Korban meninggal Tunggul Gultom
Janner Raja Simarmata

Humas DPP Punguan Pomparan Ompu Simataraja Raja Simarmata Dohot Boruna Se Indonesia, sebelumnya adalah Ketua Bidang Infokom DPP tahun 2008-2012 dan 2012-2016, sekaligus pengelola website SIMARMATA.OR.ID sejak tahun 2008 hingga saat ini.

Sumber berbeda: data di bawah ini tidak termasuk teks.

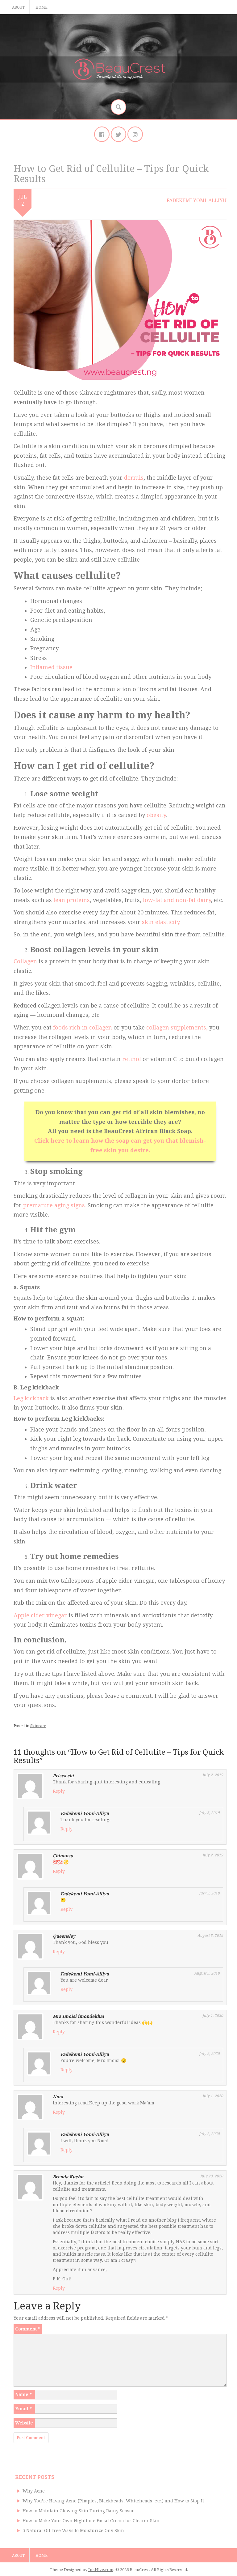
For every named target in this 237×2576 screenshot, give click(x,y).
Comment (27, 2328)
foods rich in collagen (82, 1027)
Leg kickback (31, 1398)
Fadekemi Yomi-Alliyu (197, 200)
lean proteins (71, 900)
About (18, 7)
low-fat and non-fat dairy (177, 900)
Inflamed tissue (51, 667)
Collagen (25, 961)
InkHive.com (100, 2569)
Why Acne (34, 2490)
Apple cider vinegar (40, 1615)
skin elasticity (160, 922)
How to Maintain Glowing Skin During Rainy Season (79, 2510)
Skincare (38, 1726)
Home (41, 7)
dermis (133, 477)
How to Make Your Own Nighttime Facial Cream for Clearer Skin (91, 2520)
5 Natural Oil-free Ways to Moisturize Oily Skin (73, 2530)
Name (23, 2394)
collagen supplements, (177, 1027)
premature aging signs (54, 1205)
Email (23, 2408)
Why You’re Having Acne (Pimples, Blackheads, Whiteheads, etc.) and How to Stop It (113, 2500)
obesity (156, 815)
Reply (59, 1791)
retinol (131, 1059)
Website (24, 2422)
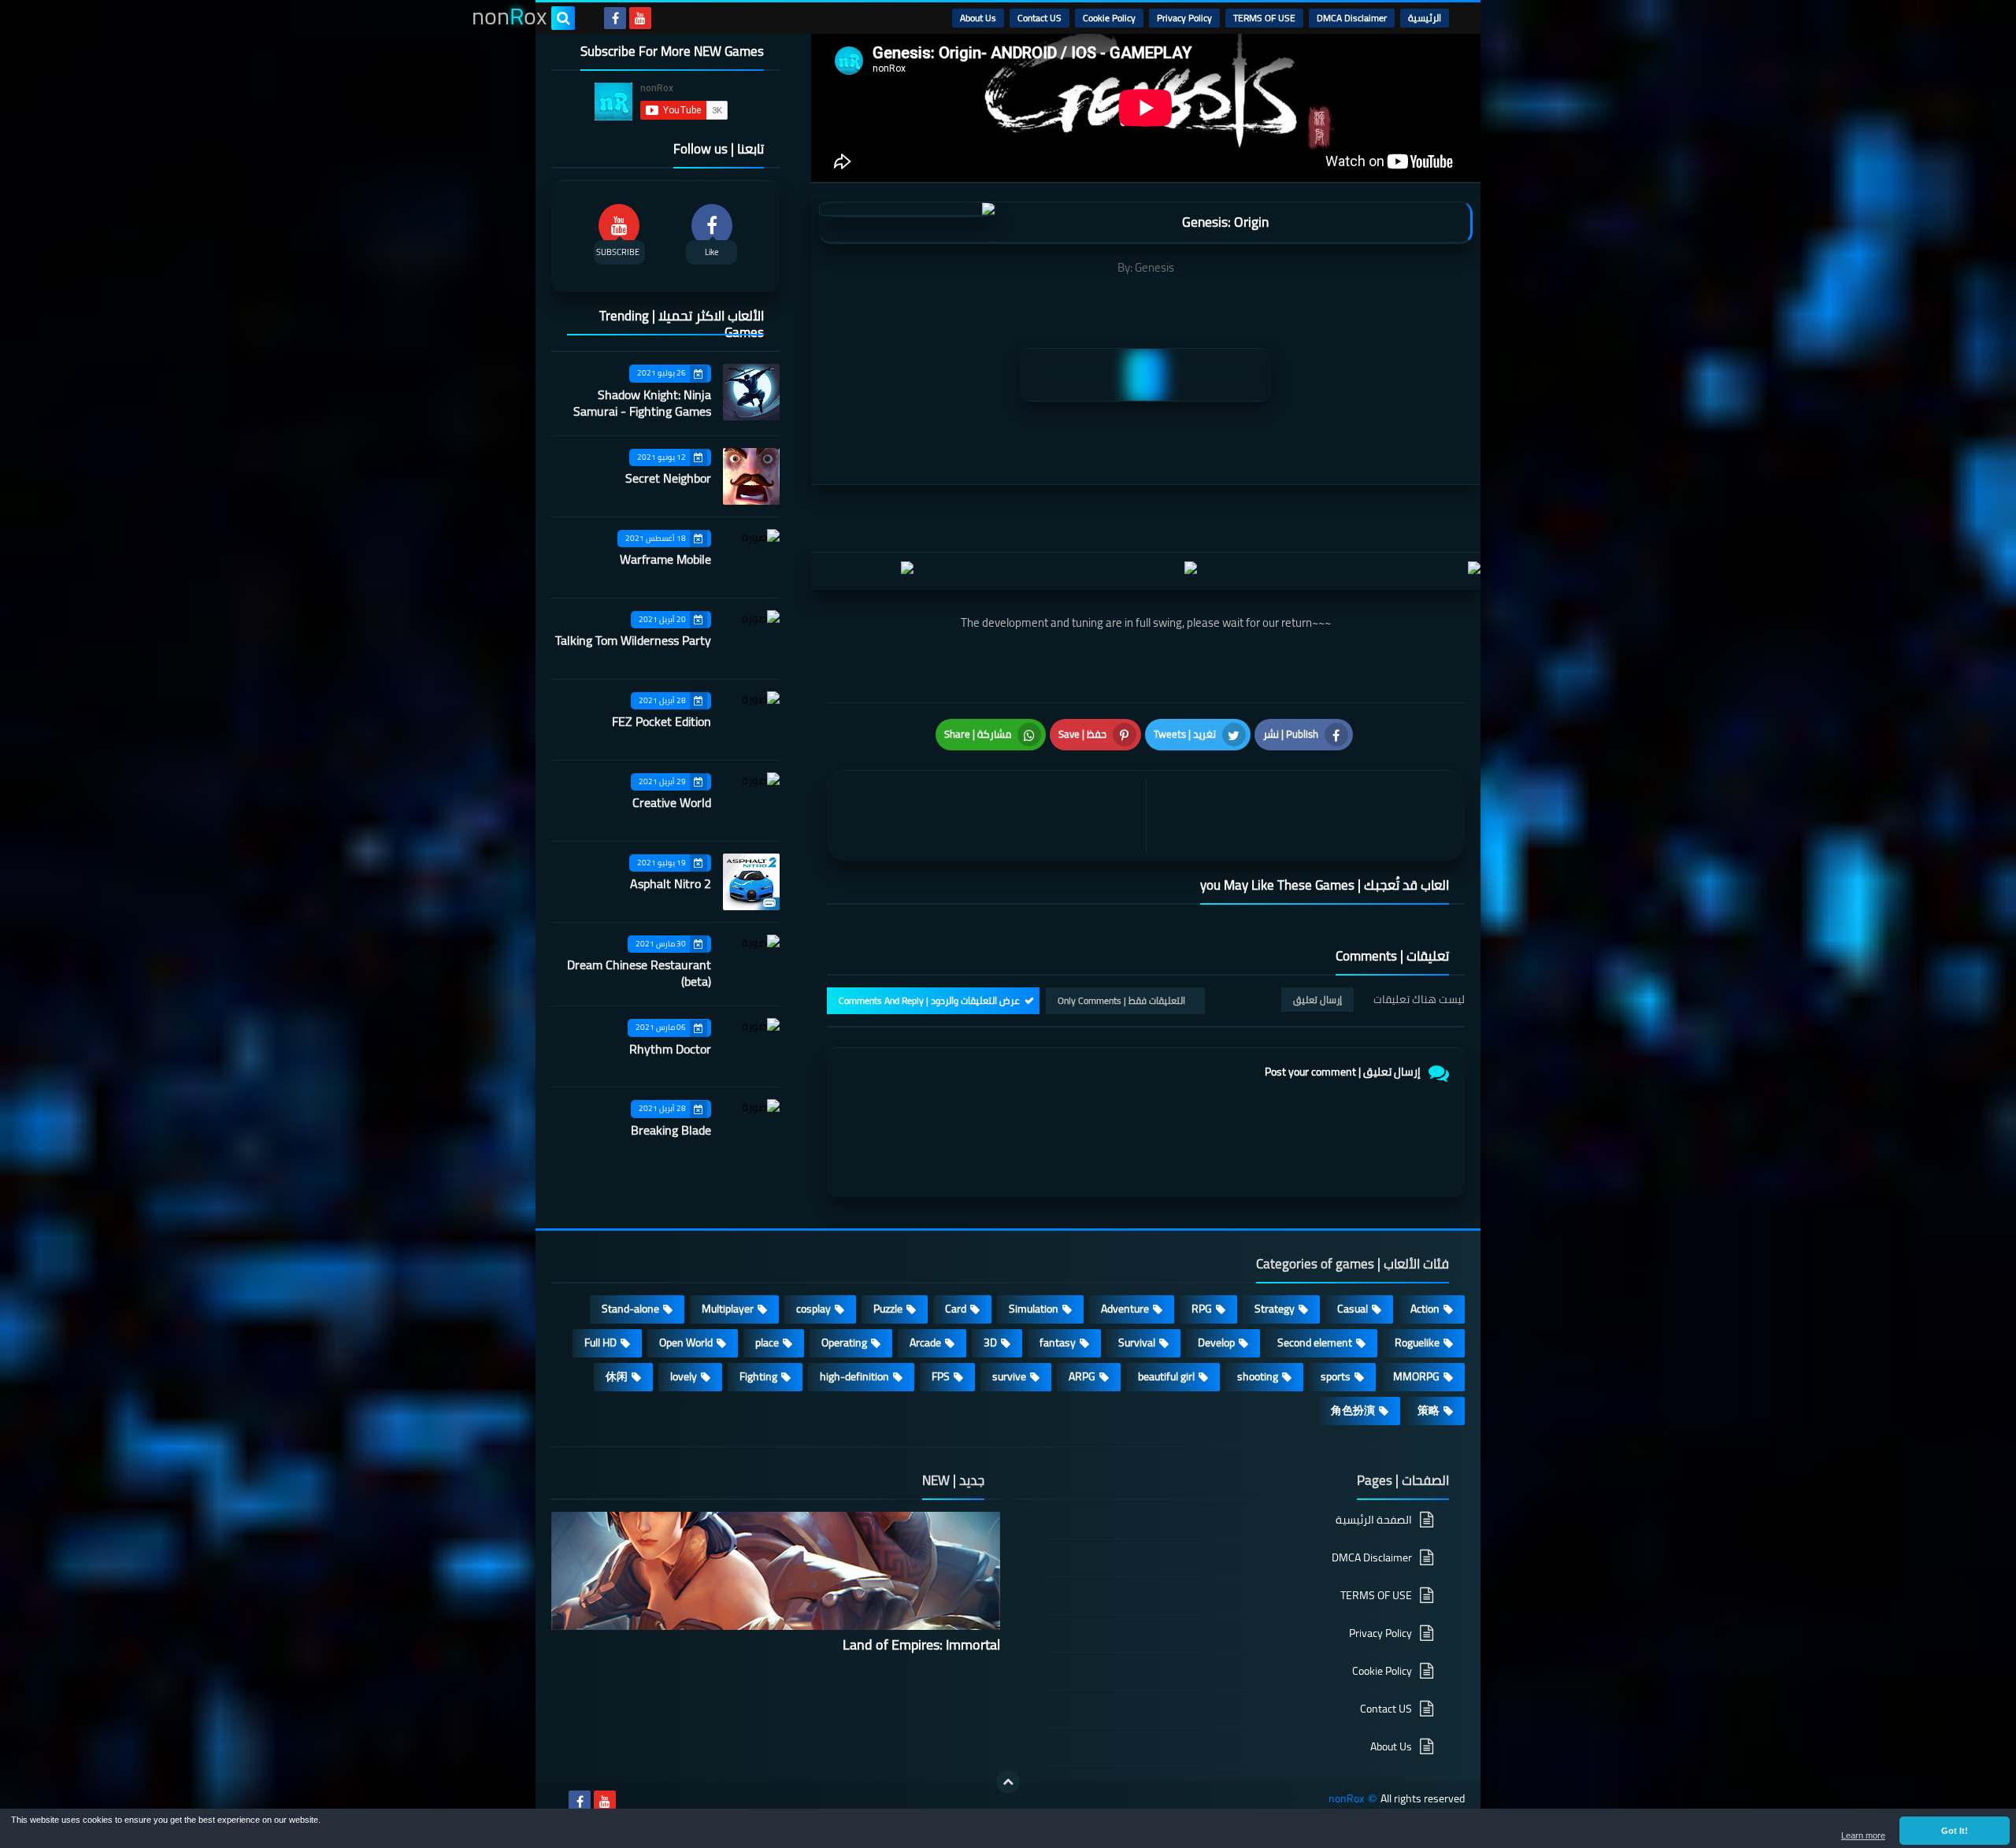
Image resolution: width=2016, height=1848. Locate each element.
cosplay (813, 1308)
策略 (1429, 1410)
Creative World (671, 802)
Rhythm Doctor (670, 1049)
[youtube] (640, 18)
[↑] (1008, 1782)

Medan, SIMARMATA.or.id – Warga yang berada di seputaran Jalan SM. Raja, Kelurahan Harjosari I, Kecamatan Medan Amplas mendadak geger. Pasalnya, seorang pria bernama Tunggul Gultom (59) warga Jalan Garuda, Desa Kenangan Baru, Kecamatan Percut Sei Tuan ditemukan tewas di loket Bus Mawar Silangit, Minggu (9/10) siang.

Informasi dihimpun di tempat kejadian, awalnya setengah jam sebelum korban tewas, sekira jam 13.00 wib, korban yang masih terlihat bugar tengah duduk di kursi tunggu Loket Mawar Silangit. Tak berapa lama, korban menuju ke toilet untuk buang air kecil.Saat keluar dari toilet, korban tampak sempoyongan dan langsung terjerembab dan tak sadarkan diri.

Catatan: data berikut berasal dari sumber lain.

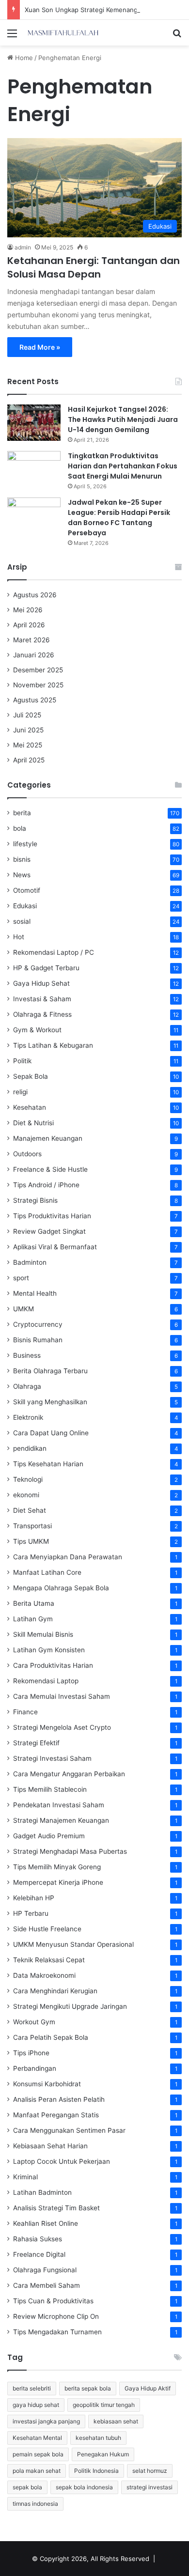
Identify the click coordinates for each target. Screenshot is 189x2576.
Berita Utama (33, 1603)
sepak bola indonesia (84, 2487)
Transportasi (32, 1526)
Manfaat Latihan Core (47, 1572)
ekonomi (26, 1495)
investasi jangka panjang (46, 2421)
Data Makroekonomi (44, 1975)
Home (23, 58)
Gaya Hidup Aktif (148, 2388)
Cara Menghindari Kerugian (55, 1991)
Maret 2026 (31, 640)
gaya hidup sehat (36, 2404)
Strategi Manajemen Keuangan (61, 1820)
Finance (25, 1712)
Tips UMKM (31, 1541)
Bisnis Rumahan (38, 1340)
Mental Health (35, 1293)
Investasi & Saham (42, 999)
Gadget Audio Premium (49, 1836)
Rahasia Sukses (37, 2239)
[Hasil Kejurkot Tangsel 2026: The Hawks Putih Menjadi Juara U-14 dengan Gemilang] (34, 422)
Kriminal (25, 2177)
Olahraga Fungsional (45, 2270)
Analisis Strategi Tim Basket (56, 2208)
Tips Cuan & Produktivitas (53, 2301)
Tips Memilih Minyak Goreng (57, 1867)
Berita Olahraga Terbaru (50, 1371)
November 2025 (38, 685)
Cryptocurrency (38, 1324)
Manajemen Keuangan (47, 1138)
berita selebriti (32, 2388)
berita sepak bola (87, 2388)
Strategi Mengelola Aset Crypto (62, 1727)
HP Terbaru (30, 1913)
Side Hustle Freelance (47, 1929)
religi (20, 1092)
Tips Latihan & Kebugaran (53, 1045)
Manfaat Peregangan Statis (56, 2115)
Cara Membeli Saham (46, 2285)
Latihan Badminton (42, 2192)
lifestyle (25, 844)
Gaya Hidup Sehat (41, 983)
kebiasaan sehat (116, 2421)
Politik (22, 1061)
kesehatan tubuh (98, 2437)
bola (19, 828)
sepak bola (27, 2487)
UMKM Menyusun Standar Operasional (73, 1944)
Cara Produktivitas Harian (53, 1665)
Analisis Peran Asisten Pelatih (59, 2099)
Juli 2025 (27, 715)
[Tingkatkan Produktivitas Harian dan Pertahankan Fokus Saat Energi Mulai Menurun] (34, 469)
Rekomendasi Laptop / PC (53, 952)
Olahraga (27, 1386)
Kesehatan (29, 1107)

Tak lama kemudian terlihat petugas dari Polsek Patumbak dipimpin Kanit Reskrim AKP Ferry Kusnadi berada di lokasi dan melakukan pemeriksaan. Ternyata korban sudah tidak bernyawa.

Dijelaskannya, dari hasil olah tempat kejadian perkara (TKP), tidak ditemukan tanda-tanda adanya kekerasan.”Dari hasil pemeriksaan sejumlah saksi, korban ini sering nongkrong di loket ini. Dia katanya mantan sopir Bus Garuda. Kuat dugaan korban meninggal karena penyakit yang dideritanya. Korban kita evakuasi ke Rumah Sakit (RS) Bhayangkara Polda Sumut,” sebutnya.

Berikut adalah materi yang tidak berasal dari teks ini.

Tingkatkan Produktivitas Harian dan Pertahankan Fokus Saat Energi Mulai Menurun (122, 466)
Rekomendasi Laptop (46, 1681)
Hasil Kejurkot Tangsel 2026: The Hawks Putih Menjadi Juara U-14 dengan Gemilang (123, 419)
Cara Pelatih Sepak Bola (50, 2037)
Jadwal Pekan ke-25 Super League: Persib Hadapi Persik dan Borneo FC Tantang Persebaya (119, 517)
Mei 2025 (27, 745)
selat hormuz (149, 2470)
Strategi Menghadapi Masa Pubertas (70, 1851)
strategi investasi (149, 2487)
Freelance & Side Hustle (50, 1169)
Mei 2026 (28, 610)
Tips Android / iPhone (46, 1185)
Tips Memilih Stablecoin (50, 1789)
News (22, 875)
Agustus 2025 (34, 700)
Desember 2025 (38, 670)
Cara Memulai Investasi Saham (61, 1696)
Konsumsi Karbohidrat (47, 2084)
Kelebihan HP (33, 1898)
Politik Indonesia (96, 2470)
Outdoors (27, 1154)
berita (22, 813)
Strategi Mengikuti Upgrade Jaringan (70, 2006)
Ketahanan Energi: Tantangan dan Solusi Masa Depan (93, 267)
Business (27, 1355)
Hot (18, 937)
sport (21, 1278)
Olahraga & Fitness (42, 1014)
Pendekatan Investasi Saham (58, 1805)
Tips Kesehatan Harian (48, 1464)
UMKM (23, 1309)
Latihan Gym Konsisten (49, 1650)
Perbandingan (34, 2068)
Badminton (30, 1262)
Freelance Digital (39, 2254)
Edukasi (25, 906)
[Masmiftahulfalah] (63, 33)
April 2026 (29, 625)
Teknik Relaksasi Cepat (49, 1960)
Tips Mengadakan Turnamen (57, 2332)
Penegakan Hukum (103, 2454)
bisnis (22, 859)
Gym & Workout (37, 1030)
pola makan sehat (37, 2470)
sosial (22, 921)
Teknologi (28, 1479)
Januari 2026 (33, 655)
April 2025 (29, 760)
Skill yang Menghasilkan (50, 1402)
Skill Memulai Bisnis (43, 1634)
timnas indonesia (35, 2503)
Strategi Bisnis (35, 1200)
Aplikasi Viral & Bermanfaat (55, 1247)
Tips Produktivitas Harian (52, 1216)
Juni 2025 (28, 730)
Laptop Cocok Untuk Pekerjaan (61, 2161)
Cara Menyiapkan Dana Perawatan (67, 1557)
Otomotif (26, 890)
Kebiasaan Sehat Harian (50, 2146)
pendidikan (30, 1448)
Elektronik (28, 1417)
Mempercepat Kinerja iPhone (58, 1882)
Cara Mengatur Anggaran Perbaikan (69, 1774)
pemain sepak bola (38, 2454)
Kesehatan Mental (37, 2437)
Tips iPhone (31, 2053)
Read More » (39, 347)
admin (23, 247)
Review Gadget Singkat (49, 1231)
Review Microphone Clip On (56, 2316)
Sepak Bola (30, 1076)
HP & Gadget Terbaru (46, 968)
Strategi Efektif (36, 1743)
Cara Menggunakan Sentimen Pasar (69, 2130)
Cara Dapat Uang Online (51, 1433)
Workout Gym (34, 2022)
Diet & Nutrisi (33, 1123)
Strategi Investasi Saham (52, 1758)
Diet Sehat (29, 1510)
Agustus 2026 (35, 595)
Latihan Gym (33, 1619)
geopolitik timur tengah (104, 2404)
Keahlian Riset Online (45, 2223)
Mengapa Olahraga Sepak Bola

Ditambahkannya, dari hasil pemeriksaan sementara dan keterangan saksi di lokasi, korban diduga meninggal karena sakit. Dan korban informasinya kerap berada di loket tersebut dan merupakan mantan sopir bus Garuda.

“Korban diduga meninggal karena sakit. Dia sering di sana dan merupakan mantan supir bus Garuda. Sementara di tubuh korban juga tidak ada ditemukan tanda-tanda penganiayaan,” tambah Fery.